*Exercise instructions*.
Please output the listing lines starting at the line containing "Given: Select the hand pan tool" and ending after the line containing "Image resolution: width=507", both included, reproduced exactly and with nothing else.

*Records provided*.
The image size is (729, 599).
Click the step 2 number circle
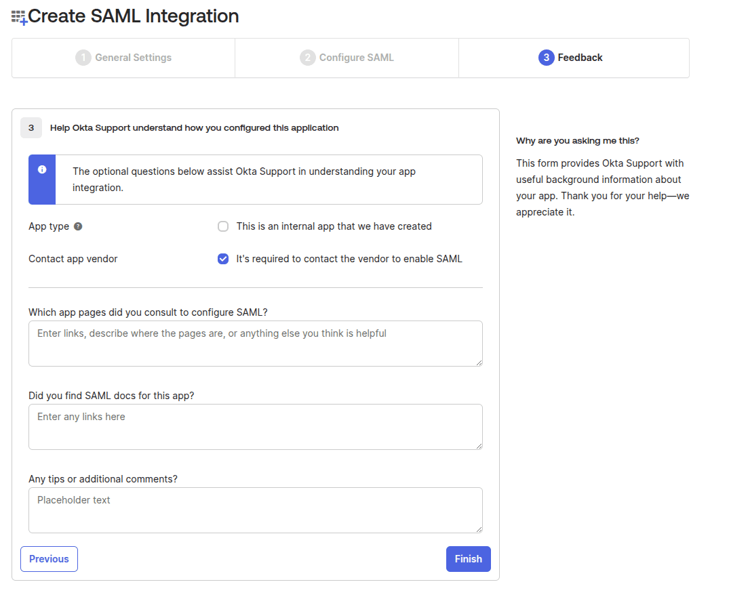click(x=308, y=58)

* * *

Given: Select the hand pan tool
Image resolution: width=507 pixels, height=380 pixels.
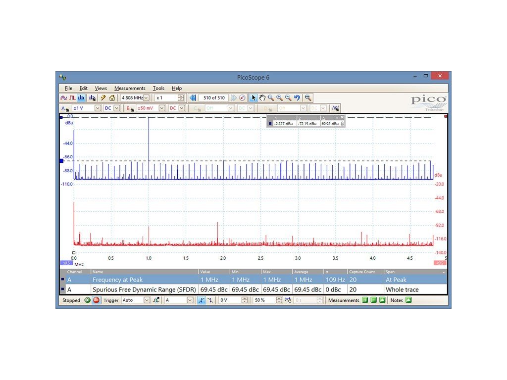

---

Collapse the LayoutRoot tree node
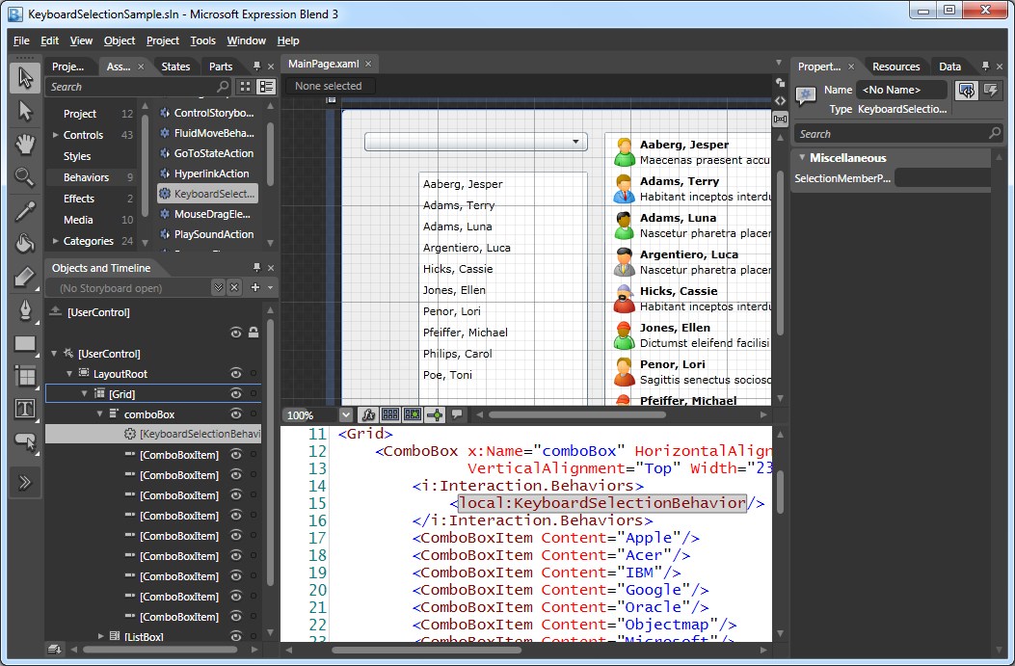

*Complete response*.
Given: Select the hand pan tool
Image resolution: width=507 pixels, height=380 pixels.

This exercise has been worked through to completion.